The Dynamic Host Configuration Protocol enables the assignment of the network configuration to clients by one or more servers. DHCP enables automatic connection of a PC into an existing network without manual installation. In the normal case, only automatic assignment of the IP address must be carried out at the client. When the computer is started at the network, it can obtain the network mask, the IP address, the DNS server, and the gateway from a DHCP server.
Without DHCP, several configurations are required, depending on the network to which the PC is to be connected. DHCP is an improvement of the BOOTP (Bootstrap protocol), with which workstations can be created, which at the beginning obtain an address from the BOOTP server. They then pull an operating system from the network and start up. DHCP is fully compatible with BOOTP and can also cooperate with BOOTP clients and servers without any limitations. The Dynamic Host Configuration Protocol was developed for two areas of application:
- Many networks with quickly changing topology
- users who want to create a simple network connection and do not want to get involved in network configuration.
With networks, DHCP also has the advantage that it is not necessary to manually reconfigure all stations manually, but that the administrator changes the configuration file of the DHCP server just once. The sensitive configuration is also no longer required for PCs like notebooks with changing location. This is often also called Plug ‘n Play.

== Stored data ==

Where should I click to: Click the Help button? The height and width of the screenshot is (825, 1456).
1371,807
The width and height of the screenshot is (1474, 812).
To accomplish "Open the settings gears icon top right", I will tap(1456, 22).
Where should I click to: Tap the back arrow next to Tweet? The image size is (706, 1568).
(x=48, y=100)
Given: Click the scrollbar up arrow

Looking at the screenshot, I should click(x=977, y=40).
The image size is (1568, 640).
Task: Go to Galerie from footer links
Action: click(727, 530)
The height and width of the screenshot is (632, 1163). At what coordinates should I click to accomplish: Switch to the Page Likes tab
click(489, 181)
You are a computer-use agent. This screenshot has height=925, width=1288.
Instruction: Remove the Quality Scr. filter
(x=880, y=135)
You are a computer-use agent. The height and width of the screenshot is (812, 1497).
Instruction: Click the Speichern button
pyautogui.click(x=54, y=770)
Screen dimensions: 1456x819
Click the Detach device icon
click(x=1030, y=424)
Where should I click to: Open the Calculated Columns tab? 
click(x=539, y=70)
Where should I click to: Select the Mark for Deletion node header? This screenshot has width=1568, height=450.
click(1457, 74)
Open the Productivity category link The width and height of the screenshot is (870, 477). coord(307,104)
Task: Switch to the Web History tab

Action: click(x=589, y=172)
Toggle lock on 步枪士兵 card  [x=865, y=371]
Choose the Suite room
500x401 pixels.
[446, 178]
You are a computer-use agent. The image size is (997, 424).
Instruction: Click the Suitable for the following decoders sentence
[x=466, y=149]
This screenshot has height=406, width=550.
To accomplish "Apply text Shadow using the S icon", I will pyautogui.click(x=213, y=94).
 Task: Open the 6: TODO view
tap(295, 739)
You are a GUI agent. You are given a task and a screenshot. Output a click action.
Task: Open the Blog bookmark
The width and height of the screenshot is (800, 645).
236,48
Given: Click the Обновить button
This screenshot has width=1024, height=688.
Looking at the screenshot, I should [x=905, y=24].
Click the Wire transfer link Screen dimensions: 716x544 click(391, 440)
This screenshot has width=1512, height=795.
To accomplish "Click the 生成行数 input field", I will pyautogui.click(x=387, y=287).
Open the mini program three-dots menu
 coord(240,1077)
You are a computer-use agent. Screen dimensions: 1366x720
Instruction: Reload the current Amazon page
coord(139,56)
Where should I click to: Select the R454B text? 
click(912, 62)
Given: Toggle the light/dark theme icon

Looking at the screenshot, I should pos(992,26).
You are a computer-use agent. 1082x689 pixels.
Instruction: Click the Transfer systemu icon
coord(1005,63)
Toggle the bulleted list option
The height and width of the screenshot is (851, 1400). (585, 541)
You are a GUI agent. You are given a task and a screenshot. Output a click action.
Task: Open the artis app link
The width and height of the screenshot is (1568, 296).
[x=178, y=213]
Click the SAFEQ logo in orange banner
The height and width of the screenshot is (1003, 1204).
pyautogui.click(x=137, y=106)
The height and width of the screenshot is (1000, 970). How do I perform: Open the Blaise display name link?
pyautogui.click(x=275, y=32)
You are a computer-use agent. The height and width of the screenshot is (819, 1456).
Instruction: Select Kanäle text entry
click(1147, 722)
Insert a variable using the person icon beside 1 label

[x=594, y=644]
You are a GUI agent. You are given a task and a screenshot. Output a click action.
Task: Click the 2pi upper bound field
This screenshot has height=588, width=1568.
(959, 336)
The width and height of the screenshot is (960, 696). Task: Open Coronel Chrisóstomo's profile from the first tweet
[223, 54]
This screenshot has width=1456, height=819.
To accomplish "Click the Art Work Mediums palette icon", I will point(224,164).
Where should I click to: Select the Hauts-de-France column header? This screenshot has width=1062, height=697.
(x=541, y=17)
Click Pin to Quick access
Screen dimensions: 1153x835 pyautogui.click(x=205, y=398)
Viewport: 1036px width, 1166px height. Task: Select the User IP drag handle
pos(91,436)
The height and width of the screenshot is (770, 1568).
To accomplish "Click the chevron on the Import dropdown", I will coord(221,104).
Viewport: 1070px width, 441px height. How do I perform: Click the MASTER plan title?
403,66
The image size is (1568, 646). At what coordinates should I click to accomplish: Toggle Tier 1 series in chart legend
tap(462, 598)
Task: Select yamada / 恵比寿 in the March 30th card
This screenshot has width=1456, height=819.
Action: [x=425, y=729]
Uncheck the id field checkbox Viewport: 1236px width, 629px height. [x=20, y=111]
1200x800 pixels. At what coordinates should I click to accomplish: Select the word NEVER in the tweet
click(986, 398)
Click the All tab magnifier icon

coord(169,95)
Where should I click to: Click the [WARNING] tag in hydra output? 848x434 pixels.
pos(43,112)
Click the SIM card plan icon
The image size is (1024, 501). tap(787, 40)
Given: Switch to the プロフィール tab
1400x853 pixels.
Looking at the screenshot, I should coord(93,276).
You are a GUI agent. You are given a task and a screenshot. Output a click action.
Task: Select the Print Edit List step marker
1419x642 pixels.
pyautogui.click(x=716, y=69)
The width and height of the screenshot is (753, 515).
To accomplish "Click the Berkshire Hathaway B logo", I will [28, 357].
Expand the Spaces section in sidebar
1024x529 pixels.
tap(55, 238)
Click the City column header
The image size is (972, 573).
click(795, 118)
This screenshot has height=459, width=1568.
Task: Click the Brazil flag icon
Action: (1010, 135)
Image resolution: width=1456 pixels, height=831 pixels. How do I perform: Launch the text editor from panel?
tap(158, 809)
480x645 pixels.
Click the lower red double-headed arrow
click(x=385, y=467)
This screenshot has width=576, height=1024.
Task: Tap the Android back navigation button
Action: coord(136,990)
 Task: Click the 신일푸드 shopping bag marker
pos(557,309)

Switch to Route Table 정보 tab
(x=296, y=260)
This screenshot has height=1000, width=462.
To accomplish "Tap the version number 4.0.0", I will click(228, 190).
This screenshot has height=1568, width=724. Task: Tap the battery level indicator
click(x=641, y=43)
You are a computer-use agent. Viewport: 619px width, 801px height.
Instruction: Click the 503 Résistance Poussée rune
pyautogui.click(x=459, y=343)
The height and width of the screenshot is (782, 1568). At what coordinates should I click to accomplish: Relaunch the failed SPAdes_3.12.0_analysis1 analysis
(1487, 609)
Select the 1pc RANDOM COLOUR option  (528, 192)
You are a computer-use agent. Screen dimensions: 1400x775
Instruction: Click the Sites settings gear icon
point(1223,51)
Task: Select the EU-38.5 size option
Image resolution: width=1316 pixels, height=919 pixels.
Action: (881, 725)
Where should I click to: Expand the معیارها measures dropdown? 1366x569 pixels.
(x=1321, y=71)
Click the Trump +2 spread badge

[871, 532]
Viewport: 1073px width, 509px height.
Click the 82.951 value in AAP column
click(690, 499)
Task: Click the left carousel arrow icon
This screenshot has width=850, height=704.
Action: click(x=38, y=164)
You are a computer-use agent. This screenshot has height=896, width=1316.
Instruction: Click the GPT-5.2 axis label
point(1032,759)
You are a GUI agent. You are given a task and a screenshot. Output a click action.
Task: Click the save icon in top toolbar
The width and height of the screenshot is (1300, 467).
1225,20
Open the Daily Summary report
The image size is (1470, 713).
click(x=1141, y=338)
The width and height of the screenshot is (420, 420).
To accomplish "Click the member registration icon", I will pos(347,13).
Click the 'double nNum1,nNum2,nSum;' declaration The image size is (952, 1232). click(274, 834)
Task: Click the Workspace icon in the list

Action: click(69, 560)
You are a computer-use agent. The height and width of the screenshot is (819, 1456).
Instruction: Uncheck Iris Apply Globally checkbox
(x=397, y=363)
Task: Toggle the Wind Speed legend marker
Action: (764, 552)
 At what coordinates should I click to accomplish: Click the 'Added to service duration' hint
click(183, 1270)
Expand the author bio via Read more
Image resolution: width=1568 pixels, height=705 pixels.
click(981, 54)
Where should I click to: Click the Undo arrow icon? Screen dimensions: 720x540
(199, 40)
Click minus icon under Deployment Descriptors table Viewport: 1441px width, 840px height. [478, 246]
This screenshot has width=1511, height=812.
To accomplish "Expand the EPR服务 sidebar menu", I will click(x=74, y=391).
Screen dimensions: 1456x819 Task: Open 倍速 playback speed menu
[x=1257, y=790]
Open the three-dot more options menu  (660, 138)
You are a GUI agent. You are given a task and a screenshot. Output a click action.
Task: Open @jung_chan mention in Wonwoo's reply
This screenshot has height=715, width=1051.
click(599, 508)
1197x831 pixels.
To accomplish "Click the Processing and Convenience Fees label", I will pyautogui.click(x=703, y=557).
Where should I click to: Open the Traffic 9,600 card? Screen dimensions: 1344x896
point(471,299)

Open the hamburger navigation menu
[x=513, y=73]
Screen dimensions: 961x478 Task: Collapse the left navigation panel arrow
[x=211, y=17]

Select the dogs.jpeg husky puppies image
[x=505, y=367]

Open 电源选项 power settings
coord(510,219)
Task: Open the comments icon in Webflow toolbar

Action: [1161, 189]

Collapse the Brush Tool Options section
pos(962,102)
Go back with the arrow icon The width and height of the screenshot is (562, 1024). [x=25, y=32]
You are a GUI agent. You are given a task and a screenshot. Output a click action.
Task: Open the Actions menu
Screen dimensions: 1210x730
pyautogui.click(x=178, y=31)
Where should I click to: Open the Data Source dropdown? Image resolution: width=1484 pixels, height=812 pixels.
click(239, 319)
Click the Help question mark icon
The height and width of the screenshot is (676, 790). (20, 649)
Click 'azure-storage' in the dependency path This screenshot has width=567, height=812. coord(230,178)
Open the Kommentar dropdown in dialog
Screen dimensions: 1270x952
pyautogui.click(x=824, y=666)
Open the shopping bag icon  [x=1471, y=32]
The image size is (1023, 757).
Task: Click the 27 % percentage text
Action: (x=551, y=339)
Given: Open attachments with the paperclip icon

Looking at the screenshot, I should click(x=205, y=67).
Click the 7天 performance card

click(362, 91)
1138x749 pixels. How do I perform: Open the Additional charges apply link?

== Stated exercise ==
Rewrite the stretch of the DHCP text from "The Dynamic Host Configuration Protocol enables" through "a DHCP server.", renaming "network mask" to "subnet mask".

== Output below ==
The Dynamic Host Configuration Protocol enables the assignment of the network configuration to clients by one or more servers. DHCP enables automatic connection of a PC into an existing network without manual installation. In the normal case, only automatic assignment of the IP address must be carried out at the client. When the computer is started at the network, it can obtain the subnet mask, the IP address, the DNS server, and the gateway from a DHCP server.